Every line from the one containing "Instruction: Click the" to the end of the records below must be copied exactly, and no pictures may be included.

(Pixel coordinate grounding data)
■ ■ ■ ■

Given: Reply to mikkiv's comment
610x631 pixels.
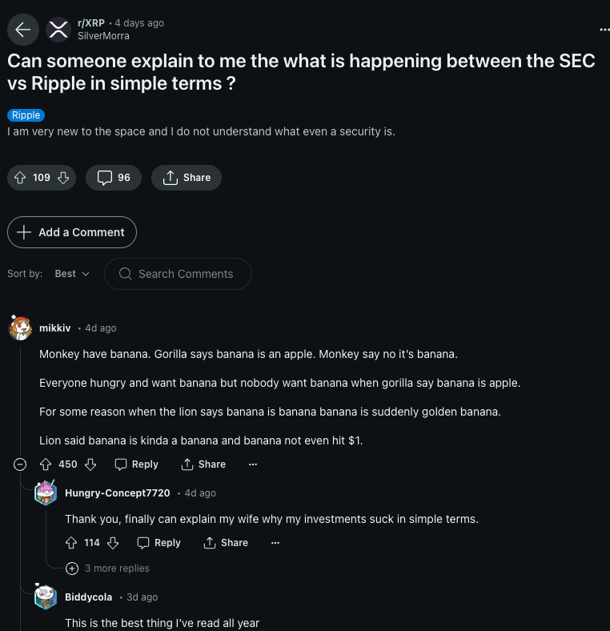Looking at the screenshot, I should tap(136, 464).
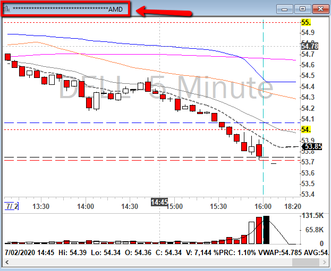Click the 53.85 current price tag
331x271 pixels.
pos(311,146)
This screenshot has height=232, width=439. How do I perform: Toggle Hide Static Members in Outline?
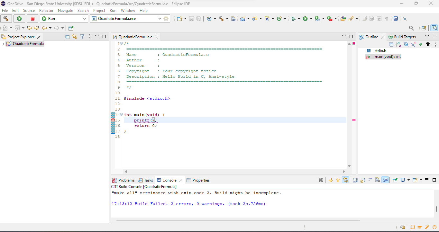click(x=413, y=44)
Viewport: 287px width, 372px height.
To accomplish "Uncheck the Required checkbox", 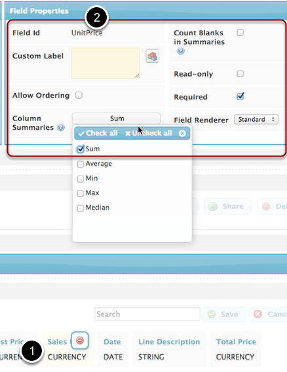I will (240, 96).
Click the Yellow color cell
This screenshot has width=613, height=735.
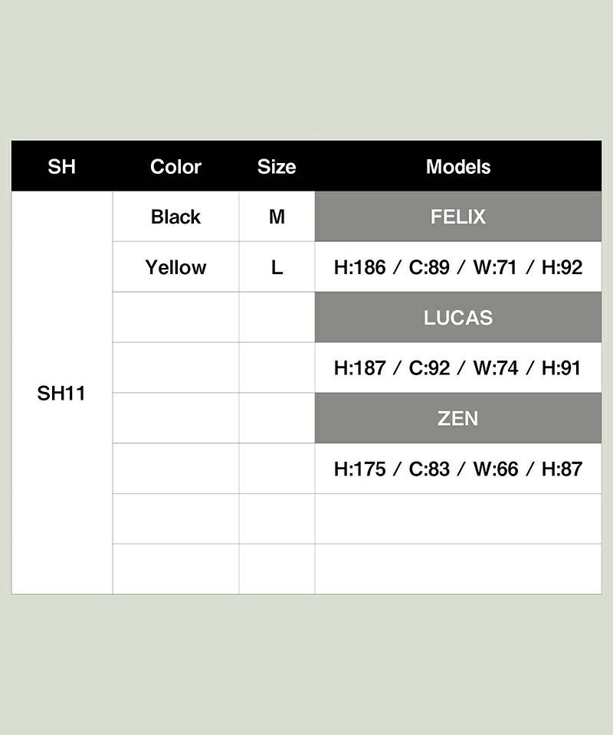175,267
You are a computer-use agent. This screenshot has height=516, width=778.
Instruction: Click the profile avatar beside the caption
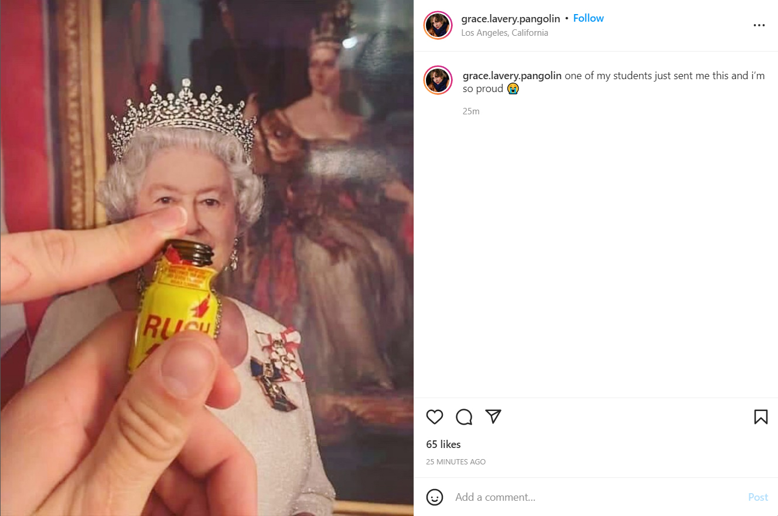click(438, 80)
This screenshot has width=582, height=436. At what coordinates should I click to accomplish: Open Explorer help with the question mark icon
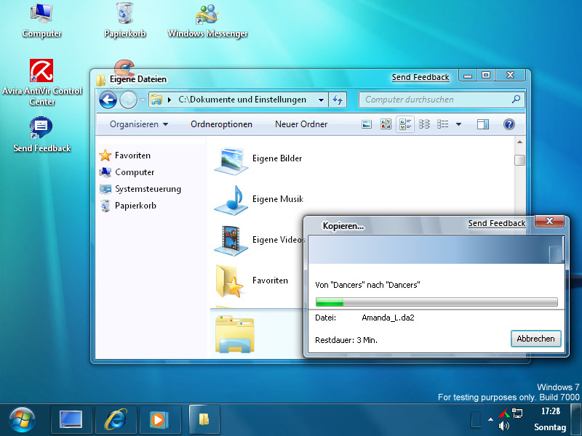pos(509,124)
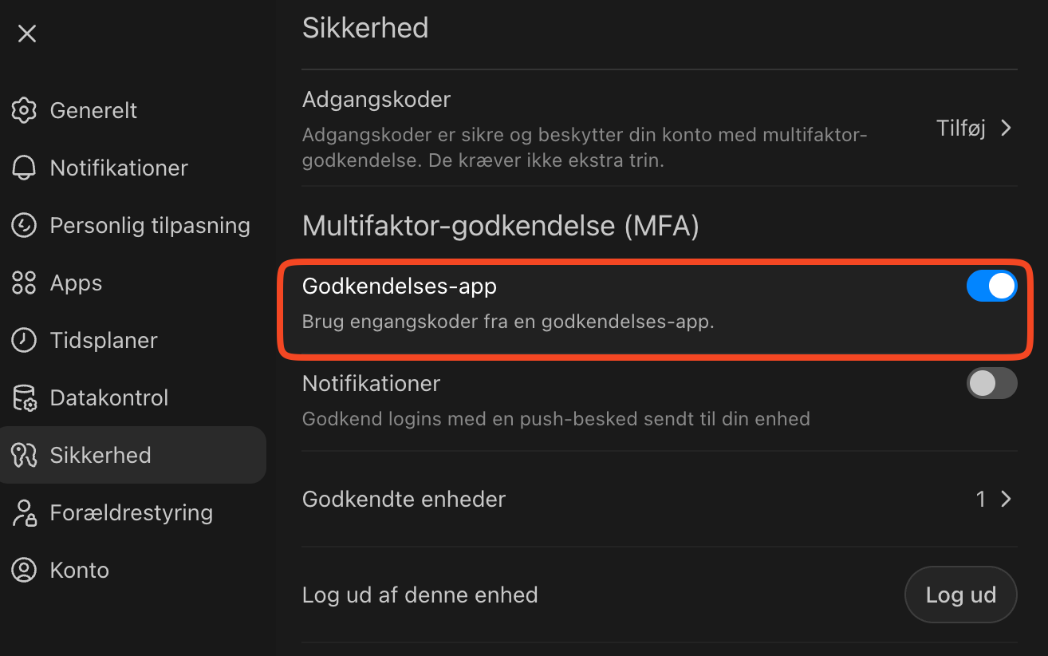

■ ■ ■ ■

• _OUTPUT FOR THIS EXERCISE_:
Instruction: Click the profile avatar beside the caption
click(438, 80)
This screenshot has width=582, height=436. At what coordinates should I click to accomplish: Open Explorer help with the question mark icon
pos(509,124)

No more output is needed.